Extracted entries START
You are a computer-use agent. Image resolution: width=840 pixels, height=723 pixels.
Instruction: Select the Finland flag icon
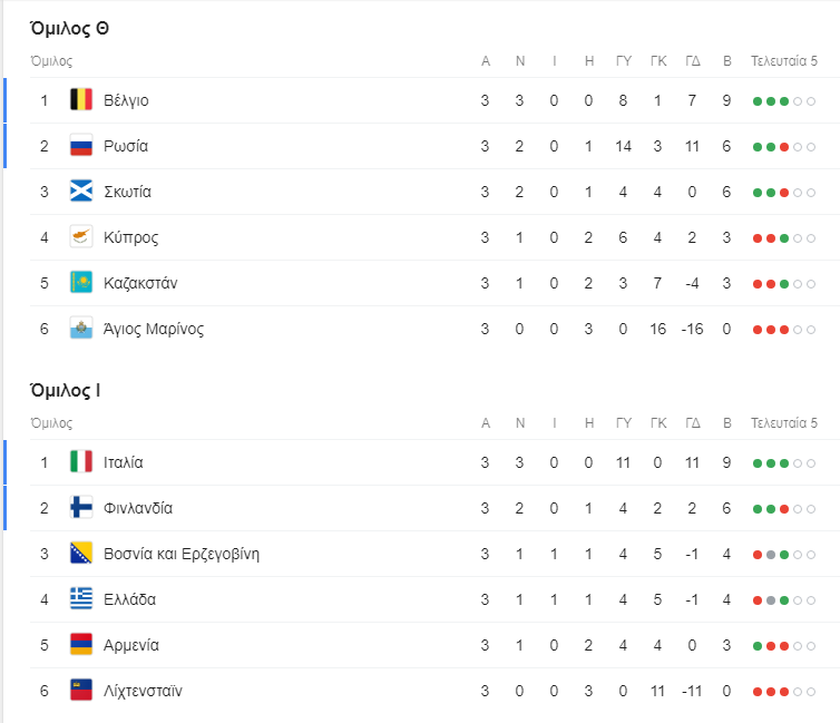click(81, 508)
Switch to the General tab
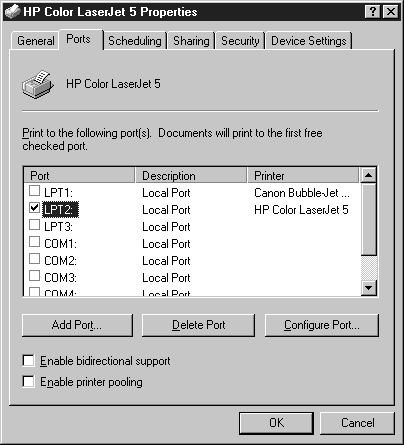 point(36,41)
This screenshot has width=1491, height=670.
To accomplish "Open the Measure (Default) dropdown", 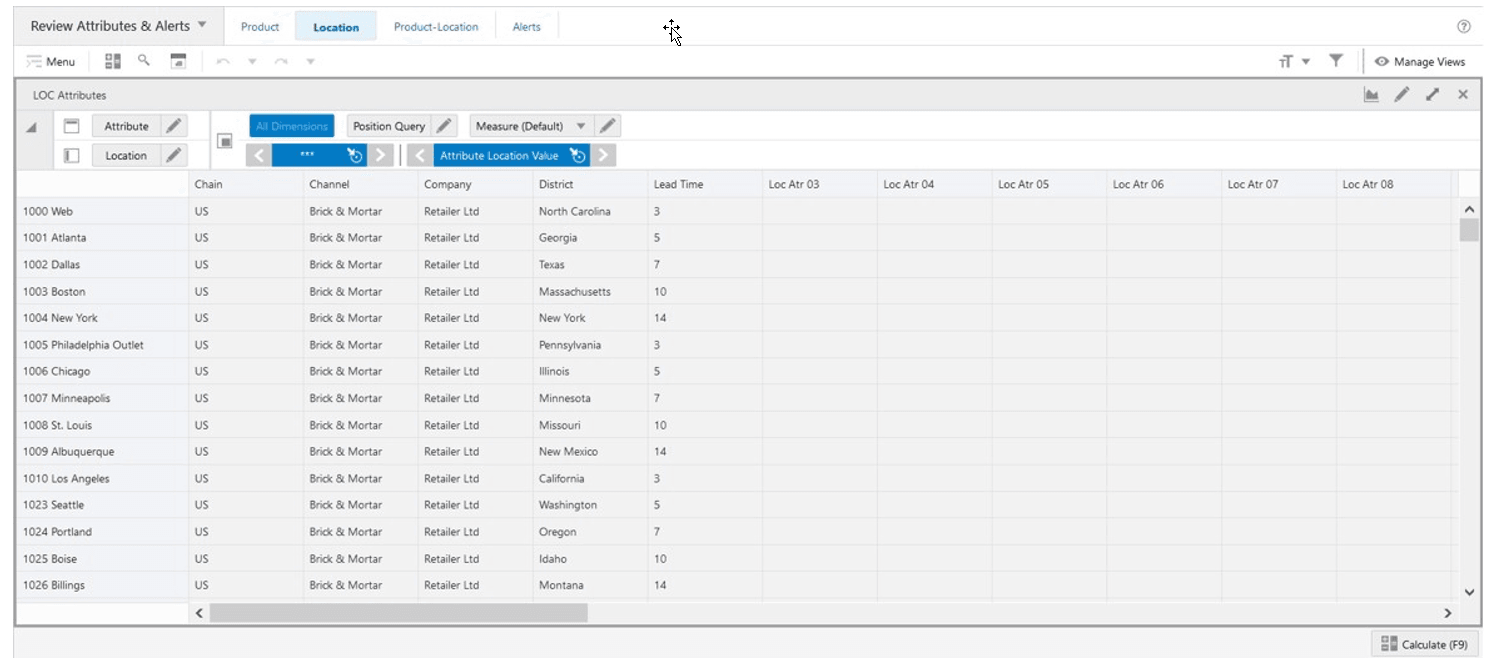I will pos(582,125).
Extracted entries END
● Assigned task
Among the lines of the data, some may contain the string "height"; report how many, and nothing more.

● Output for this exercise
2